Abstract LB-344: Vascular normalization as an emerging strategy to enhance cancer immunotherapy.

Abstract

Abstract The recent approval of a prostate cancer vaccine has renewed hope for anti-cancer immunotherapies. However, the immunosuppressive tumor microenvironment may limit the effectiveness of current immunotherapies. Antiangiogenic agents have the potential to modulate the tumor microenvironment and improve immunotherapy, but they are often used at high doses in the clinic to prune tumor vessels and may paradoxically compromise various therapies. Here, we demonstrate that targeting tumor vasculature with lower “vascular normalizing” doses, but not high “anti-vascular/anti-angiogenic” doses of an anti-vascular endothelial growth factor receptor 2 (VEGFR2) antibody results in a more homogeneous distribution of functional tumor vessels. Furthermore, lower doses are superior to the high doses at polarizing tumor-associated macrophages from immune inhibitory M2-like towards immune stimulatory M1-like phenotype, and in facilitating CD4+ and CD8+ T cell tumor infiltration. Based on this mechanism, scheduling lower dose anti-VEGFR2 therapy with T cell activation induced by a whole cancer cell vaccine therapy enhanced anti-cancer efficacy in a CD8+ T cell-dependent manner in both immune tolerant and immunogenic murine breast cancer models. These findings indicate that vascular normalizing lower doses of anti-VEGFR2 antibody can reprogram the tumor microenvironment away from immunosuppression toward potentiation of cancer vaccine therapies. Given that the combinations of high doses of bevacizumab with chemotherapy have not improved overall survival of breast cancer patients, our study suggests a new strategy to more effectively use antiangiogenic agents in breast cancer with active immunotherapy and potentially other anti-cancer therapies. Citation Format: Yuhui Huang, Jianping Yuan, Elda Righi, Dan G. Duda, Dai Fukumura, Mark C. Poznanasky, Rakesh K. Jain.
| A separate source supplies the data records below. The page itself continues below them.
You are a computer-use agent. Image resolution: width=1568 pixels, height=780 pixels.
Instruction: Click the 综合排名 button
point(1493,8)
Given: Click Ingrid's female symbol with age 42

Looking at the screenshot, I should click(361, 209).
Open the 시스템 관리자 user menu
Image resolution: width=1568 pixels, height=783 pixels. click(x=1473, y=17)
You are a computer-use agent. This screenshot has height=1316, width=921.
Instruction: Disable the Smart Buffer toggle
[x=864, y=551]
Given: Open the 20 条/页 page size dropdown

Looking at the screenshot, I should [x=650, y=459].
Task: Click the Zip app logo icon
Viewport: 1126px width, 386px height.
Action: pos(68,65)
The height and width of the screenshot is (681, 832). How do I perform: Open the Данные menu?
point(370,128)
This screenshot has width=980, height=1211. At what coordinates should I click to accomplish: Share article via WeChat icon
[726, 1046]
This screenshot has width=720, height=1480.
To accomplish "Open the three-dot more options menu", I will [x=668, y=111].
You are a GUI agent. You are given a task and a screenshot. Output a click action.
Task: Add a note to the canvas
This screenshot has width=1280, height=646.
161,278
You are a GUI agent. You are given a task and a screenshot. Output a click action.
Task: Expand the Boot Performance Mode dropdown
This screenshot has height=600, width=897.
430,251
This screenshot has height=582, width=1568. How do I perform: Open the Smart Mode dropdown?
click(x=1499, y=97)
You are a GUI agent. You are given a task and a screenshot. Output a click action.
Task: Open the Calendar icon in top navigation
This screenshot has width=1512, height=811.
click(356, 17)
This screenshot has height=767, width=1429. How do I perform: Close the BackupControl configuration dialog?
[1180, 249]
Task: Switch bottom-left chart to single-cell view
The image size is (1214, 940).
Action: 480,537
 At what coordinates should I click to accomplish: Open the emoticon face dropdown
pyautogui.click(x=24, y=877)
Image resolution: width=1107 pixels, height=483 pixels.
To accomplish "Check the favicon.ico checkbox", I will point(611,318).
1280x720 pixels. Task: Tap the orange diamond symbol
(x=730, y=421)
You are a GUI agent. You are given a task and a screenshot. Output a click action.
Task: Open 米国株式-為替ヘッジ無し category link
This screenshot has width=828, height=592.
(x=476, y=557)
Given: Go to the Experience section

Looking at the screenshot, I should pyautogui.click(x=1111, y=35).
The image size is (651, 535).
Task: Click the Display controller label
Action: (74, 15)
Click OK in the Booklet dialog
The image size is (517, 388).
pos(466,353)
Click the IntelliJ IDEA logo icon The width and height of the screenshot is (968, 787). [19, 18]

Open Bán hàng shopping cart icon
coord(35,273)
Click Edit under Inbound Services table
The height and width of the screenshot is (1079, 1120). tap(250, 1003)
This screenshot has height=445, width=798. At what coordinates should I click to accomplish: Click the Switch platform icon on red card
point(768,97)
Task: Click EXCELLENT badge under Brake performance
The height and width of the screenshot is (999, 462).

Vascular normalization as an emerging strategy to enhance cancer immunotherapy. [abstract]. In: Proceedings of the 104th Annual Meeting of the American Association for Cancer Research; 2013 Apr 6-10; Washington, DC. Philadelphia (PA): AACR; Cancer Res 2013;73(8 Suppl):Abstract nr LB-344. doi:10.1158/1538-7445.AM2013-LB-344 Note: This abstract was not presented at the AACR Annual Meeting 2013 because the presenter was unable to attend.